The linear stage In which we solve the bulk problems: Find the displacement \({\hat{{ \underline{u} }}}_h \in \hat{{\mathcal {U}}}_h\) such that for all \(i=1,2\) and for all \(\delta {\hat{u}}_h \in \hat{{\mathcal {U}}}_h\)
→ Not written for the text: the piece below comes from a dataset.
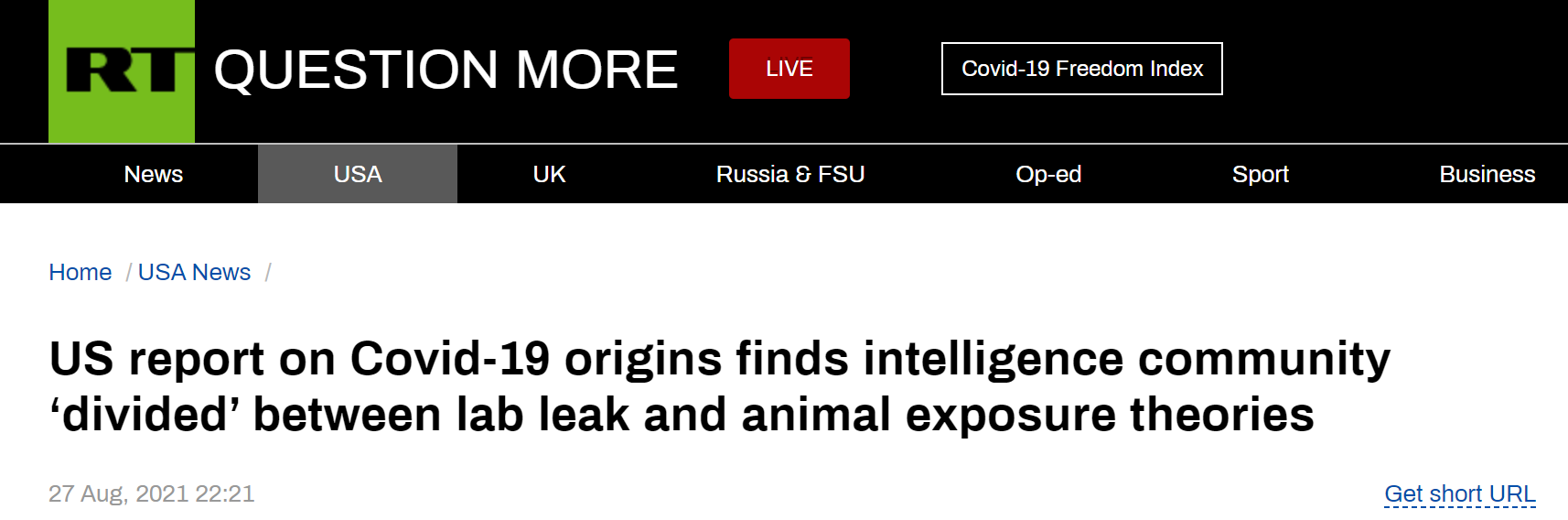
Task: Open the Op-ed section
Action: (1048, 174)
$$\begin{aligned} {\hat{a}}^i_h({\hat{{ \underline{u} }}}^{i,k+1}_h,\delta {\hat{{ \underline{u} }}}^i_h) + b^i_h({\hat{\lambda }}^{i,k+1}_h, \delta {\hat{{ \underline{u} }}}^i_h ) = l^i(\delta {\hat{{ \underline{u} }}}_h^i) \end{aligned}$$
(31)
subject to the descent direction for the interface fluxes \({\hat{\lambda }}^{i.k+1}_h \in \hat{{\mathcal {W}}}_h\) and the interface displacements \( {\hat{w}}^{i,k+1} \in \hat{{\mathcal {W}}}_h\), \(i=1,2\),
$$\begin{aligned} ({\hat{\lambda }}^{i,k+1}_h - {\hat{\lambda }}^{i,k+\frac{1}{2}}_h) - \gamma ( {\hat{w}}^{i,k+1} - {\hat{w}}^{i,k+\frac{1}{2}} ) = 0 \, , \end{aligned}$$
(32)
where the quantities from the previous half-iterate are known from the local stage and the interface displacements are given by
$$\begin{aligned} \left( {\hat{w}}^{i,k+1} , \delta {\hat{\lambda }}_h \right) _{\Gamma _h^c} = \left( {\hat{{ \underline{u} }}}^{i,k+1} \cdot { \underline{n} }_{\Gamma _h}, \delta {\hat{\lambda }}_h \right) _{\Gamma _h^c} \,. \end{aligned}$$
(33)
The local stage In each quadrature point along the interface \(\Gamma _h^c\), find the interface fields \(\{ \hat{{\hat{w}}}^{i,k+\frac{1}{2}}_h , \hat{{\hat{\lambda }}}^{1,k+\frac{1}{2}}_h\} \), \(i=1,2\), that satisfy the contact condition
$$\begin{aligned} \hat{{\hat{\lambda }}}^{i,k+\frac{1}{2}}_h = \gamma \left[ ( \hat{{\hat{w}}}^{1,k+\frac{1}{2}}_h - \hat{{\hat{w}}}^{2,k+\frac{1}{2}}_h )\cdot n_{\Gamma _h} +\frac{1}{\gamma } \hat{{\hat{\lambda }}}^{1,k+\frac{1}{2}}_h \right] _+ \end{aligned}$$
(34)
subject to search directions
$$\begin{aligned} (\hat{{\hat{\lambda }}}^{i,k+\frac{1}{2}}_h - {\hat{\lambda }}^{i,k}) + \gamma ( {\hat{w}}^{i,k+\frac{1}{2}} - {\hat{w}}^{i,k} ) = 0 \, , \end{aligned}$$
(35)
for all \(i=1,2\) and to equality/definition
$$\begin{aligned} \hat{{\hat{\lambda }}}^{2,k+\frac{1}{2}}_h = - \hat{{\hat{\lambda }}}^{1,k+\frac{1}{2}}_h \, . \end{aligned}$$
(36)
We regularize the interface quantities \(\{ \hat{{\hat{w}}}^{i,k+\frac{1}{2}}_h , \hat{{\hat{\lambda }}}^{1,k+\frac{1}{2}}_h\}\) by solving the linear interface problem: Find the filtered Lagrange multiplier \( {\hat{\lambda }}^{i,k+\frac{1}{2}}_h \in \hat{{\mathcal {W}}}_h\) for all \( \delta {\hat{\lambda }}_h \in \hat{{\mathcal {W}}}_h\) such that
$$\begin{aligned} \left( {\hat{\lambda }}^{i,k+\frac{1}{2}}_h , \delta {\hat{\lambda }}_h \right) _{\Gamma _h^c} + s_\heartsuit ( {\hat{\lambda }}^{i,k+\frac{1}{2}}_h , \delta {\hat{\lambda }}_h ) = \left( \hat{{\hat{\lambda }}}^{i,k+\frac{1}{2}}_h, \delta {\hat{\lambda }}_h \right) _{\Gamma _h^c} \, , \end{aligned}$$
(37)
for \(i=1\) or \(i=2\). The filtered interface jumps \({\hat{w}}^{i,k+\frac{1}{2}}\) for \(i=1\) and \(i=2\) can then be recovered locally using search direction (35), replacing the “double hat”—unfiltered—Lagrange multiplier by its regularized counterpart.